Mee, too! ;-) - From the most recent Communications Daily.

Best,

	Carsten

===

REGULATORY DEBATE AND FINANCES SLOW E-NUMBERING TESTS IN EUROPE
 
Trials for e-numbering (ENUM) services in Germany, U.K. and Austria
unveiled their start-up concepts last week at workshops in Berlin,
London and Vienna. With regulatory discussions and financial problems of
telecom and Internet industries hampering quick rollout of new phone
number domains, most of planned trials are behind schedule. "This could
be a wakeup call," said representative of Deutsche Telekom AG about a
Tues. ENUM expert roundtable organized by telecom industry association
BITKOM in Berlin. "We still have a long, long way to go to a full-grown
ENUM market," said Sabine Dolderer, board member of DENIC, registry for
German country-code top-level domain TLD) .de, which houses new German
ENUM-trial database.
 
 Hardware and software providers have been invited to participate in
DENIC trial and register geographical telephone numbers, mobile numbers
and 800 numbers under .9.4e164.arpa TLD. Telephone domains are intended
to enable convergence of telecom and Internet Protocol (IP) networks.
Customers of ENUM services will get access to wide range of possible
services, from simple international look-up services to communication
profiles or identity management, experts of European trials said. Year
ago, DENIC applied to International Telecommunication Union (ITU) for
provisional delegation of German 9.4.e164.arpa TLD. But early move lost
momentum because of dispute between German Regulatory Authority for Post
& Telecommunication (RegTP) and Ministry of Commerce and Technology.
While RegTP contended it had to watch for competition and privacy
problems from beginning, Ministry decided to go for DENIC.
 
 "We certainly don't want to kill ENUM by overregulation" said
representative of Ministry after meeting in Berlin. For example, strict
German privacy regulation makes reverse look-ups, core function of ENUM,
per se illegal. As for ENUM competition, both RegTP and Ministry now say
trial won't in any way prejudice final ENUM market.
 
U.K. ENUM Group (UKEG) favors cooperation between possible Tier One
registry providers even just for duration of their trial. UKEG earlier
this week invited potential trial members for 4.4e164.arpa to ENUM
seminar at British Dept. of Trade & Industry (DTI). UKEG members NeuStar
(.biz and .us registry), Nominet and Centralnic all are candidates for
central database. Under UKEG proposal, they will cooperate for trial to
allow "different solutions to be tested and more organisations to gain
experience," even if in end DTI will choose single entity.
 
 James Reid, of domain name system (DNS) solution provider Nominum, and
member of UKEG, expects wide range of participants for U.K. ENUM trial.

··········

Instructions to follow:
Answer these questions from the news item on ENUM trials above:
1. Which telecom industry association organized the Tuesday ENUM expert roundtable in Berlin?
2. What does strict German privacy regulation make per se illegal?
3. Which three UKEG members are candidates for the central database?

Dataset excerpt:

··········

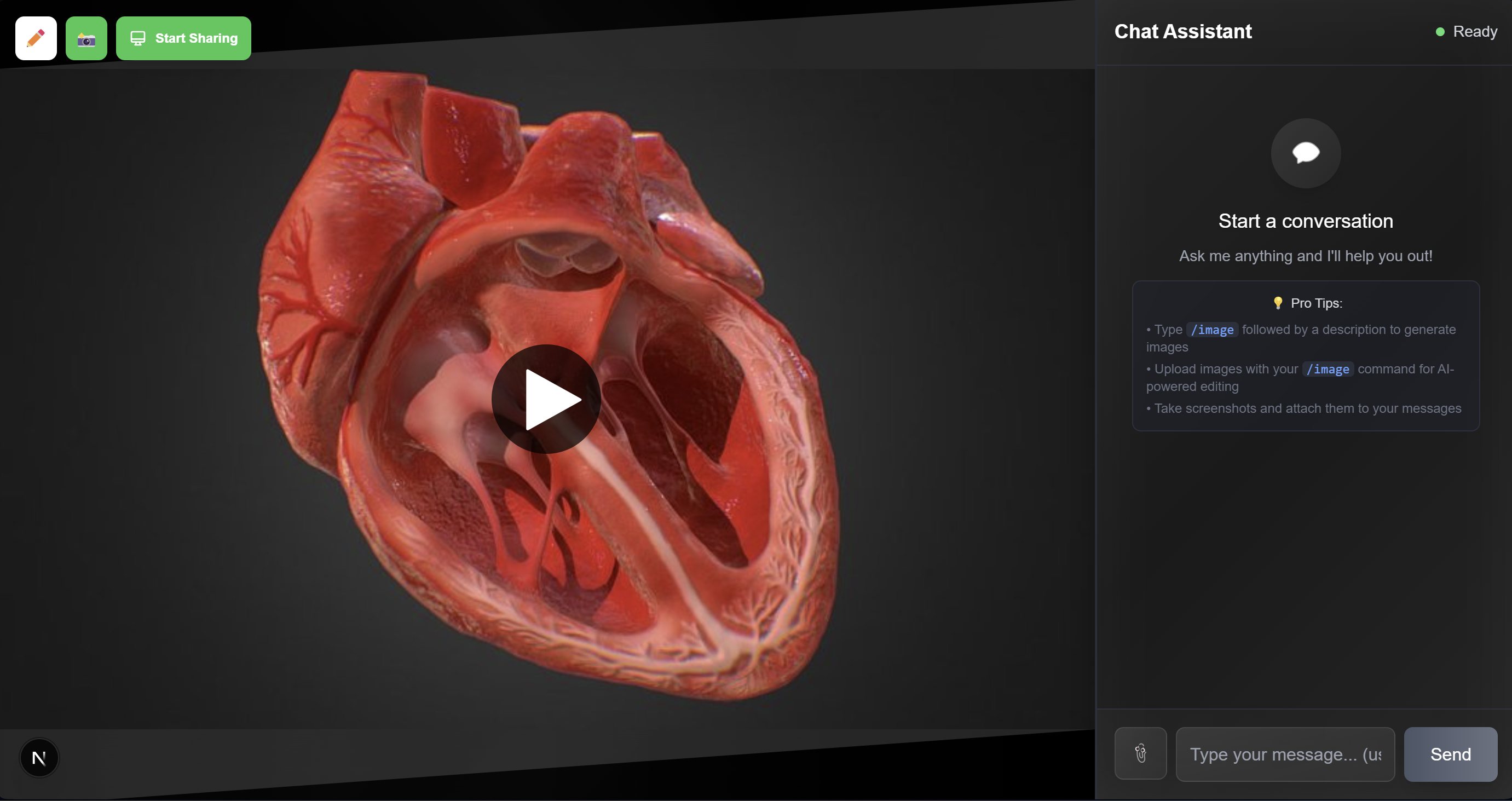
Task: Click the Start a conversation heading
Action: [x=1306, y=221]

··········

Complete response:
1. BITKOM
2. Reverse look-ups, a core function of ENUM
3. NeuStar, Nominet and Centralnic